Best of luck! Don't let anyone take you for granted EVER!
Just because he's willing to be involved, doesn't mean its the best thing :D Just think of baby :D
 
Im sorry to be the only one here but do you not think its wrong that just because of the way he acts with you, you can take away his right to see his child. Just because there is a more suitable prosective partner now doesnt mean that you can stop your childs father from seing there kid. Like GemLou said you can think about supervised visits or loads of other ways so that he is still involved, but without being able to abuse what is both of your child.
What your thinking of doing is illegal, and I know there are many women that do it and get away with but its not right and thats why there are loads of ways through the use of the courts that will allow him to have access even custody if he was willing to fight for it.
He was good enough for you when you wanted to get pregnant, and now that you are you need to be adult about it and discuss other options, rather than, your not seeing MY child. The baby that grows inside you, is both of yours.
And before anyone says anything no I dont think the abuse is right. If its mentally or physically hurting you then you are doing the right thing by leaving him, but as he does want to be a part of your childs life then its worth giving him a try, if you use supervised visits then they'll be able to report to you what is going on and help you decide whether visits are suitable. If not then you need to go through the courts with their support and remove his parental responsibilty.
But like I said give him a chance.


The time i got pregnant was not consentual sex. Yeah, he was 'good enough' to pretty much rape me. That DEFINITELY entitles him to see his child.

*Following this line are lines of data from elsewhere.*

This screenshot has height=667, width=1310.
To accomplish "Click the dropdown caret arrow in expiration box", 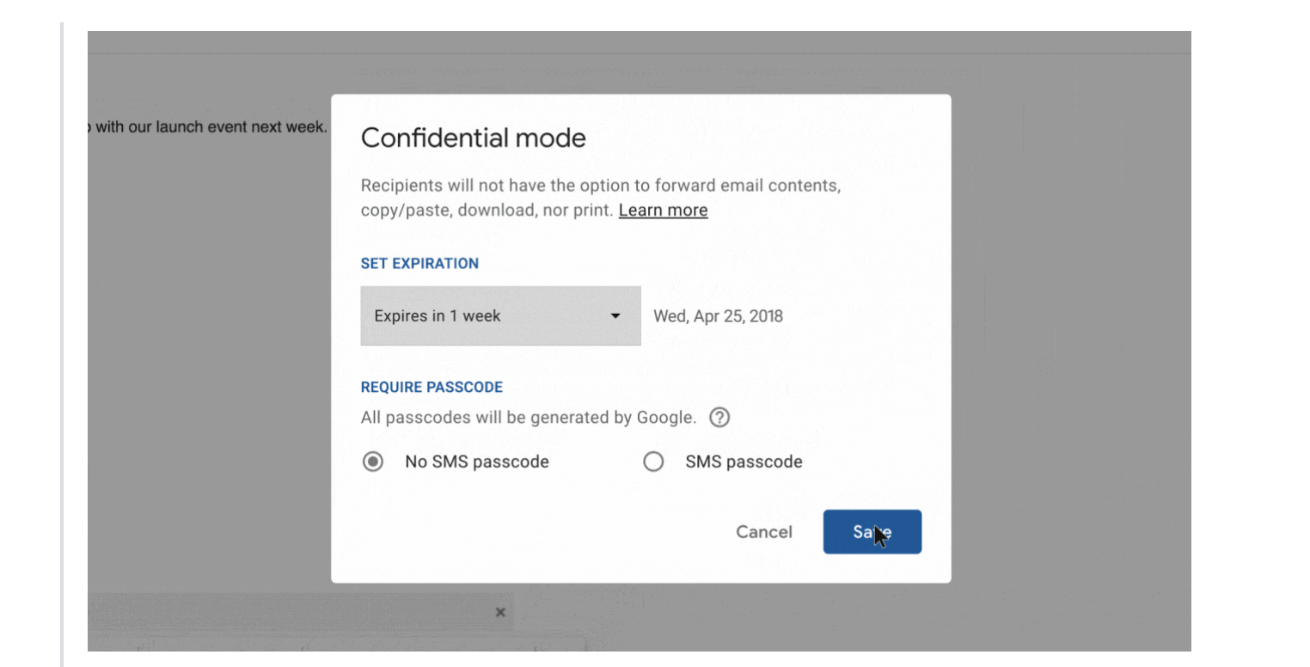I will pos(615,316).
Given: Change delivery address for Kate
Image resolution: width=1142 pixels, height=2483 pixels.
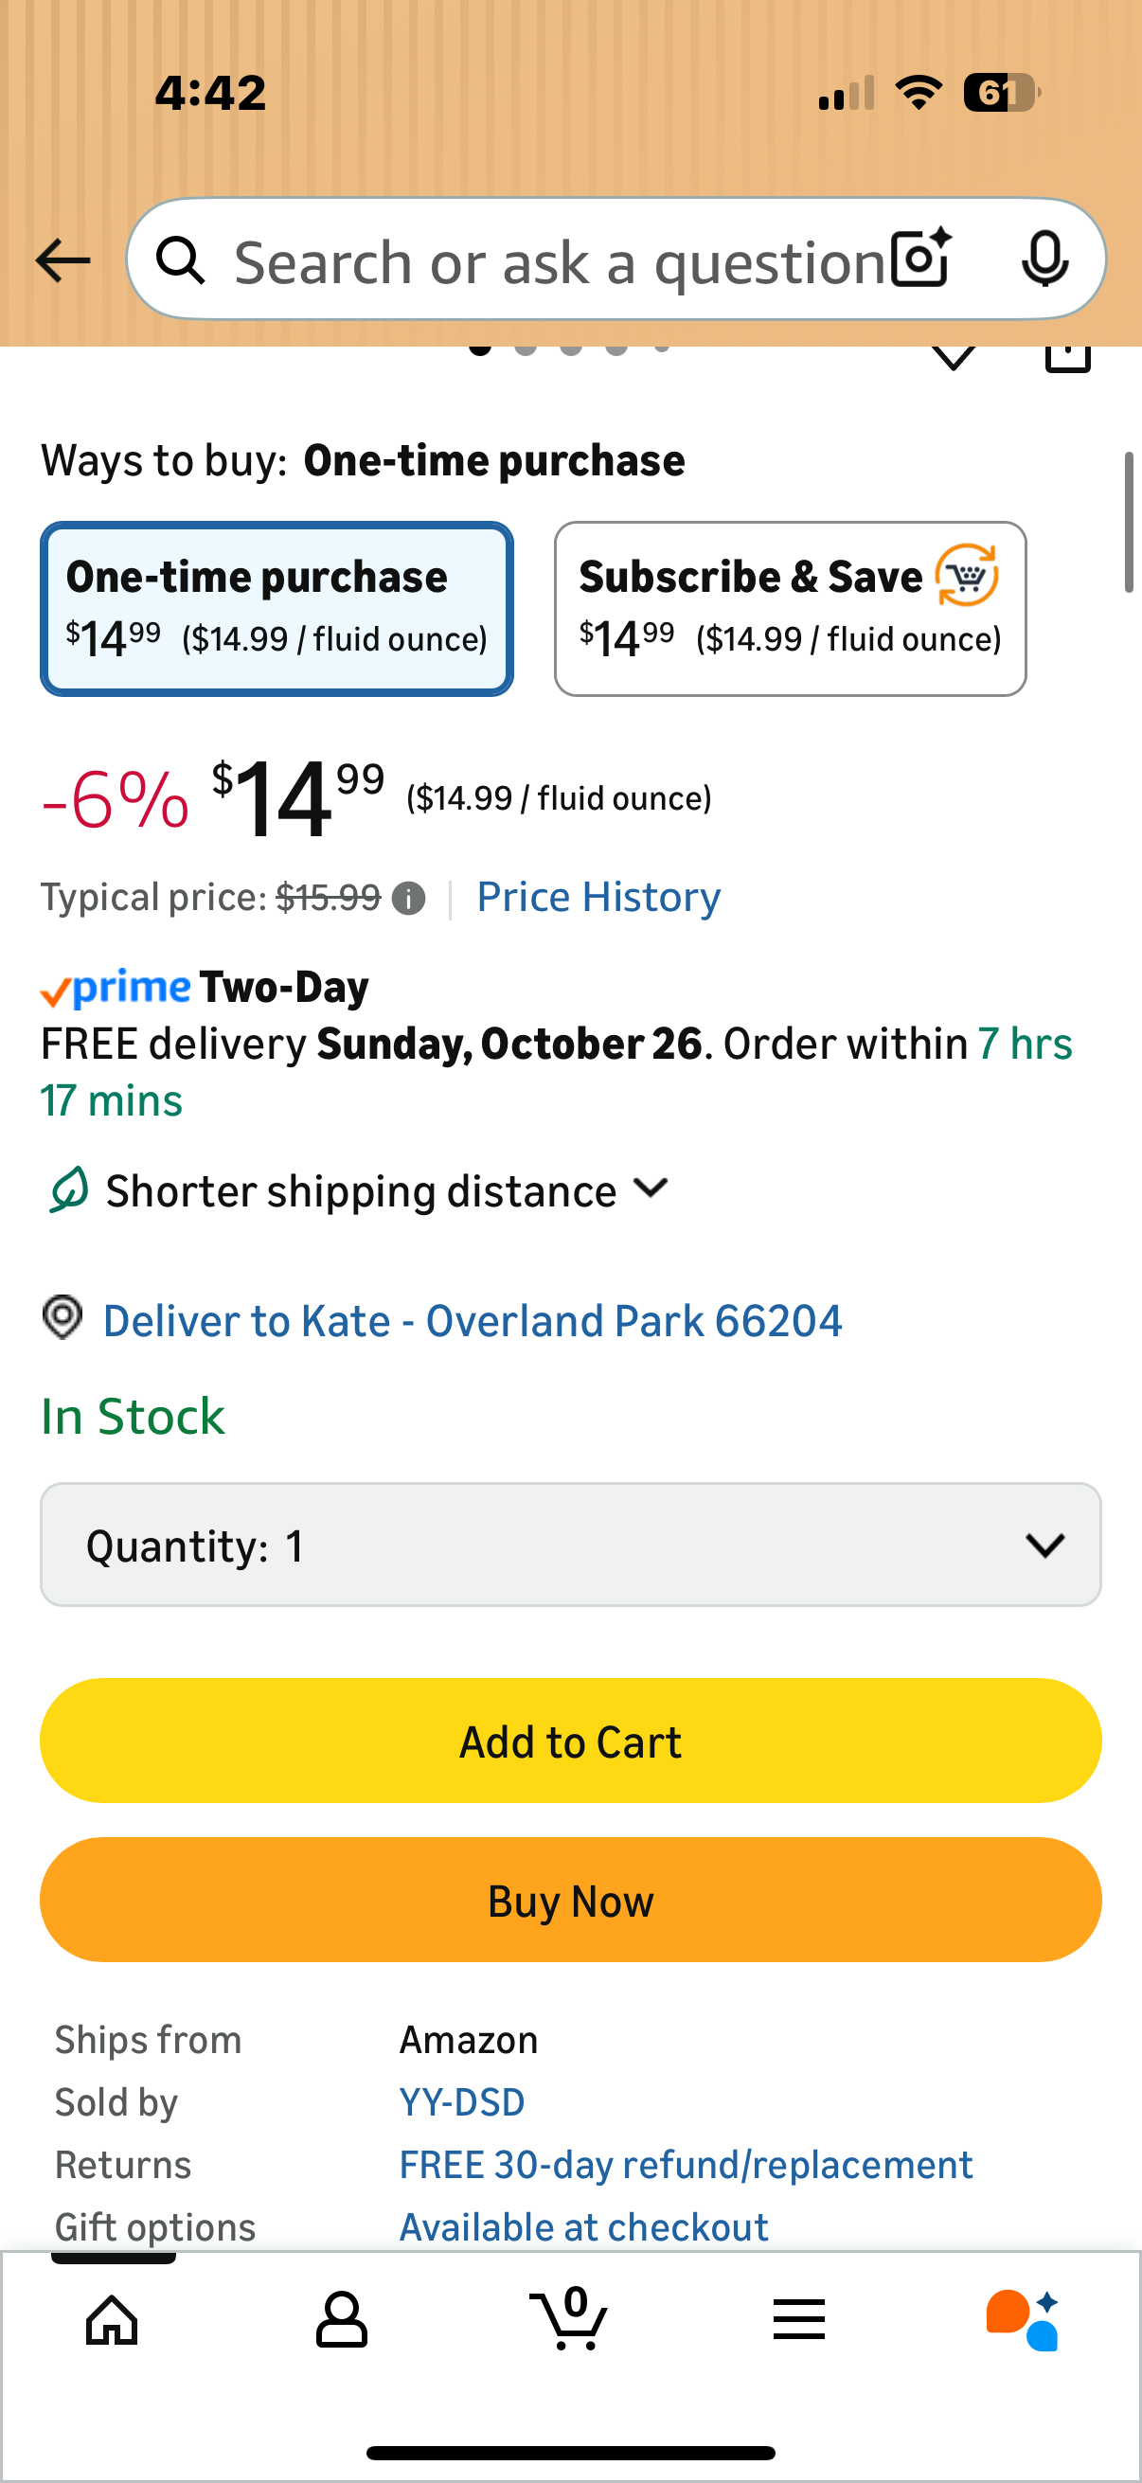Looking at the screenshot, I should click(x=472, y=1321).
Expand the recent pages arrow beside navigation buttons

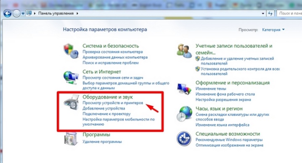point(23,14)
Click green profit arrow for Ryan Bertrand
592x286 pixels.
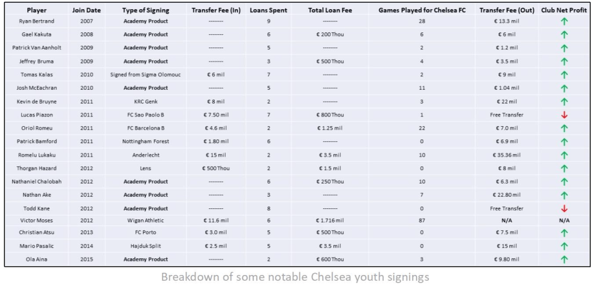pos(564,21)
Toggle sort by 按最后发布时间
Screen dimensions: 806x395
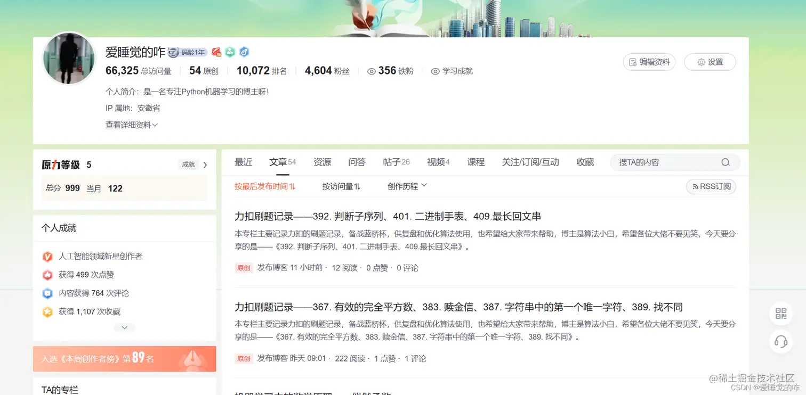click(265, 186)
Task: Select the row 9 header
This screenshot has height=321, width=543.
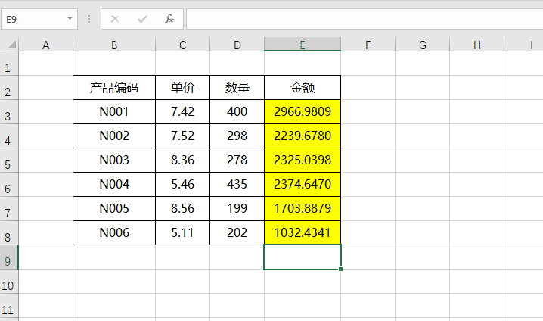Action: click(8, 262)
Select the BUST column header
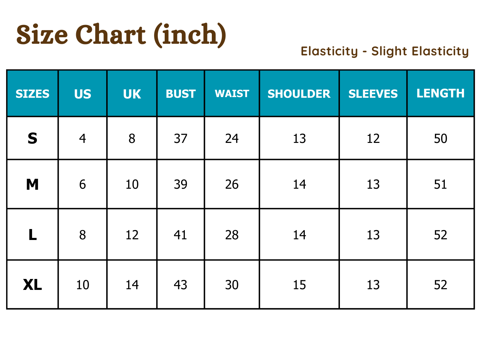 click(181, 94)
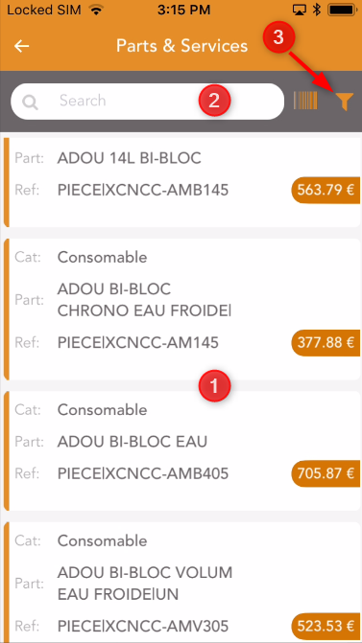Tap the AirPlay screen mirroring icon
The width and height of the screenshot is (362, 643).
pos(300,10)
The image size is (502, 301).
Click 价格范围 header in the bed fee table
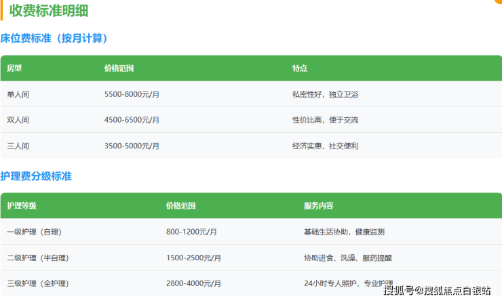119,68
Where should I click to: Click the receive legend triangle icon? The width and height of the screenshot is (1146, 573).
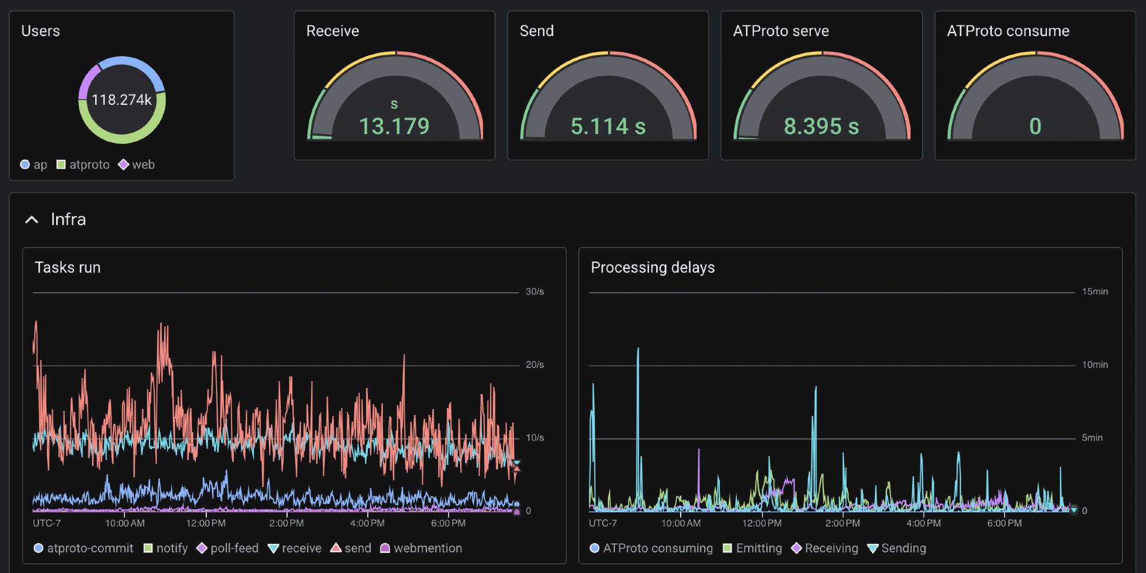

Sorry if that sounds rude, i'm just sick of people saying that i'm overreacting and that its "his baby too" and all that bullsh!t
 
Well if you dont want someones opinion then dont post on an open forum. If you want someones opinion on a full story then give it originally. Dont throw out stuff like he "pretty much" raped you because you didnt like my response! Its clear that some others (although maybe not on here) having been saying similar things to me. I just dont feel that it is right that two people can make a child and one can decide who gets to be the parent.